No, this is a pitiless story about death and depredation in nature.
This is the horror I glimpsed upon walking out my front door this afternoon:
This is not a feelgood story. There is no happy ending. Not even for the vultures pictured above, who soon would be deprived of their unexpected bounty.
There is no redemption in this story. Nor is there a moral.
There is only death. Death and the cruel, Darwinian struggle for survival.
We do not know the identity of the killer. But we have a feline of interest.
The evidence is purely circumstantial. Nonetheless, I’m ready to summon the kangaroo court and extract a conviction. She won’t stand an Arab’s chance in a U.S. military tribunal.
She looks something like this:
If you’ve seen this face, please contact the authorities. And if you haven’t, we’d be happy to send her your way for an indefinite, nay, infinite period of time.

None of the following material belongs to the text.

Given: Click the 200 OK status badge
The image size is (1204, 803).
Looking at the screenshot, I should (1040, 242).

Don’t be fooled by the closed-eye affectations of sweetness and docility. This cat is a deranged killer. A deranged killer, I might add, with a fetid arsehole.

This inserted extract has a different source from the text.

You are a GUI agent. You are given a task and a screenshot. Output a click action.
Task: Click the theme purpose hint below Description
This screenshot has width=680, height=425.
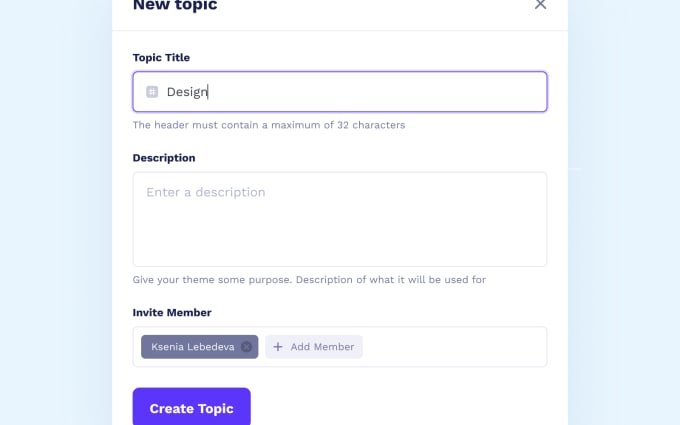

You might ask how I know this. I’ve observed this killer in action for nearly five years. She’s been the bane of our existence ever since I went soft and let her stray ass in the house in the fall of 2007.
Don’t get me wrong. I love animals, and adore cats in particular.
But this girl, the girl we call Caldonia, is a different story. She insists on thrusting her foul-smelling butt in my face at all hours of the day. And she insists on taking unprovoked runs at and generally making life miserable for Lester, our beloved feline.
Oh Caldonia, what makes your big head so hard?
Not only is she crazy, but she’s a pestilential menace. First thing she did after offing that poor rat was come strolling in the house and bounding up the stairs before settling down on a pile of my clean clothes.
Oh Caldonia, sometimes I wish you were a dog so I could call you a bitch.
Anyway, as you can plainly see, the situation got ugly in no time. A rapacious cadre of ants soon dispatched the flies, and before I knew it they were colonizing the poor, deceased varmint’s ears and eyes.
It was, verily, grotesque. And just a little bit unhealthful.
And so the hazmat team was summoned, and the vultures evicted and the dearly departed given an unceremonious sendoff by way of a thoughtless discus throw into the nearby woods.
I wish we could’ve given the poor soul a more appropriate sendoff, a more dignified benediction.
I wish I could tell you the victim sprang to life like a disease-carrying Lazarus (actually, when you think about it, old Lazarus must’ve been fairly ripe his own self, what with him moldering in the grave for four days while waiting around for resurrection), caused me to drop him in terror and then scampered off into the underbrush, no worse for the nasty bout of cat-on-rat violence.
But I can’t tell you that.
All I can tell you is what I’ve already said: A rat is dead, and somewhere in the woods adjacent to our house, somewhere thankfully beyond our sight, remorseless varmints are no doubt devouring its lifeless carcass.